The second missed payment is a larger issue than the first. If an individual misses their payment for two consecutive months, the loan officer will contact the individual again. In these cases, the loan officer may request immediate payment of amounts over the phone.

By the third missed payment, the individual is usually considered in breach of the mortgage contract. At this time, the loan officer will send a letter notifying the individual of the breach and demanding they pay the remainder of the mortgage balance, not just the missed payments. If the borrower cannot make payment, the loan company will exercise the contract’s loan acceleration clause, which requires the borrower to pay the loan balance within 30 days or the foreclosure process will begin. At this point, it is unlikely that the lender will accept partial payment.

It is important to know the 30 days and when they expire. 30 days after notice is provided, if the borrower has not paid the remainder of the balance, the loan company will notify a trustee to begin the foreclosure process.

A trustee will begin the foreclosure process by recording a notice of default with the county’s assessor’s or recorder’s office. Additionally, the trustee will formally notify the individual of the delinquency.

Next, a foreclosure sale will be arranged. The sale will occur at an auction on a specific date and time. At the auction, the property is sold to the highest bidder.

Depending on the state laws that are involved, there may be a redemption period following the foreclosure sale.

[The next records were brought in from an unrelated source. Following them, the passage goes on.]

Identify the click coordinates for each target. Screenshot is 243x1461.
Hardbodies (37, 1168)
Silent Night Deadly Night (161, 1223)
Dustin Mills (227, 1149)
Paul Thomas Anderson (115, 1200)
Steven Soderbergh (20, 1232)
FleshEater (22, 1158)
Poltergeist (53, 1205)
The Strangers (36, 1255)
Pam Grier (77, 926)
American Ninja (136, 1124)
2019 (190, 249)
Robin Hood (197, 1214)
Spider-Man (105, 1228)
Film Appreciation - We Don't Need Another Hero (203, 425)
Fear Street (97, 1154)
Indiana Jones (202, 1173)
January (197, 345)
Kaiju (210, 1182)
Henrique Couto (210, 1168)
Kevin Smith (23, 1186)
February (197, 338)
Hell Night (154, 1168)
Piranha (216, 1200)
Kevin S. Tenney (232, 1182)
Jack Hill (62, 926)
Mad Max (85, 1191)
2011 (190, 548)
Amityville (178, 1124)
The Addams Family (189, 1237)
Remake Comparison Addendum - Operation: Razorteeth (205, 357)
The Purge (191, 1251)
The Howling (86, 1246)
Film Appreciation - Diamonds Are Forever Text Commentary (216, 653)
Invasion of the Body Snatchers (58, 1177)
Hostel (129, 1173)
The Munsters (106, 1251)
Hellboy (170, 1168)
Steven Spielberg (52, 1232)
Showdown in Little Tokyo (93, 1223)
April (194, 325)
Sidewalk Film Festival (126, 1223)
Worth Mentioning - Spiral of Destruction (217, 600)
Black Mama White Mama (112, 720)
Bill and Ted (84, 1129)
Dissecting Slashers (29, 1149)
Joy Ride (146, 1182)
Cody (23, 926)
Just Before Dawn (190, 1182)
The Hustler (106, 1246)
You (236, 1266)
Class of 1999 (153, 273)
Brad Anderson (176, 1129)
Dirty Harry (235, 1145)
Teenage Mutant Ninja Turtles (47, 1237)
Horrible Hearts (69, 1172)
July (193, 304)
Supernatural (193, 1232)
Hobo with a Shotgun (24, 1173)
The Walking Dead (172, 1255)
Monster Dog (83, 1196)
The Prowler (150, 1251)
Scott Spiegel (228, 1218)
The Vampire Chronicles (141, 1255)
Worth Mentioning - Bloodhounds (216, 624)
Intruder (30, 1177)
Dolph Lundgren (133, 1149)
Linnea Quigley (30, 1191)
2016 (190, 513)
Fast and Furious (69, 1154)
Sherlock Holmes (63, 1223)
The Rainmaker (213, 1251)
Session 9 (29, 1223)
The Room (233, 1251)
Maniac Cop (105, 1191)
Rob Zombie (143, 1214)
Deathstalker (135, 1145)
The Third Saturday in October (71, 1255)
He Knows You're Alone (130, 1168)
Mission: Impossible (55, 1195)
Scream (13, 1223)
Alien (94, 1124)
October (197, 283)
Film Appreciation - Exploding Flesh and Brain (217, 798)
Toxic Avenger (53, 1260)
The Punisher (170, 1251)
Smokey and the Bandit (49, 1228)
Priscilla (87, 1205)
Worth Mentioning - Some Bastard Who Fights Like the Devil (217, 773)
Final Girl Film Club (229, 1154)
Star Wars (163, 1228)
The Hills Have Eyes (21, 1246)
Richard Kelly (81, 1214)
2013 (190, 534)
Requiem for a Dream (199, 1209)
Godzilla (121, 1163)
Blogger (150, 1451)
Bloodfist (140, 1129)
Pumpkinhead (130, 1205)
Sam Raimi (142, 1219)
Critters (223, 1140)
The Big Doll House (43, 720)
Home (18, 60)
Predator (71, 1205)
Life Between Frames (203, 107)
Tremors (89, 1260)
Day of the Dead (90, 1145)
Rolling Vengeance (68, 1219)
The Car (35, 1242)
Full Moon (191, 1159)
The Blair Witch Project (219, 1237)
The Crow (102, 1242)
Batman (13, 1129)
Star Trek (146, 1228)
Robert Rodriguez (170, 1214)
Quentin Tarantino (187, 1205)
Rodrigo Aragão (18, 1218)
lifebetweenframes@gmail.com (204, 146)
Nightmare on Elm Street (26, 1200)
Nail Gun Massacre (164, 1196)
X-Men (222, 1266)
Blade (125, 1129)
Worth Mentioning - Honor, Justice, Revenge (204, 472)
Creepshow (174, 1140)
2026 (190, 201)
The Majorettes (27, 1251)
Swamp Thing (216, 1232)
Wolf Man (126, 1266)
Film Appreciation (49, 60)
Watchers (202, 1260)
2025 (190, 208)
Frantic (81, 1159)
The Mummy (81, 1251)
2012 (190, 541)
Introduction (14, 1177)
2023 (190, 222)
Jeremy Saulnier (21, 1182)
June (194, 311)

This gives the borrower a specific amount of time to buy back the property from the foreclosure auction.

If an individual does not vacate the property after the deed is transferred to the new owner, the new owner may have to start an eviction process. After this process, the sheriff’s office will remove the individual and their belongings, forcefully if necessary.

Do I Need an Attorney for a Non-judicial Foreclosure?

Yes, it is essential to have the assistance of an experienced foreclosure attorney for any non-judicial foreclosure issues. An attorney will be familiar with the laws of your state and be able to advise you of your rights during the process.

Your attorney may also be able to help you negotiate with the lender to prevent the foreclosure from proceeding. Having an attorney on your side may be the difference between keeping and losing your property.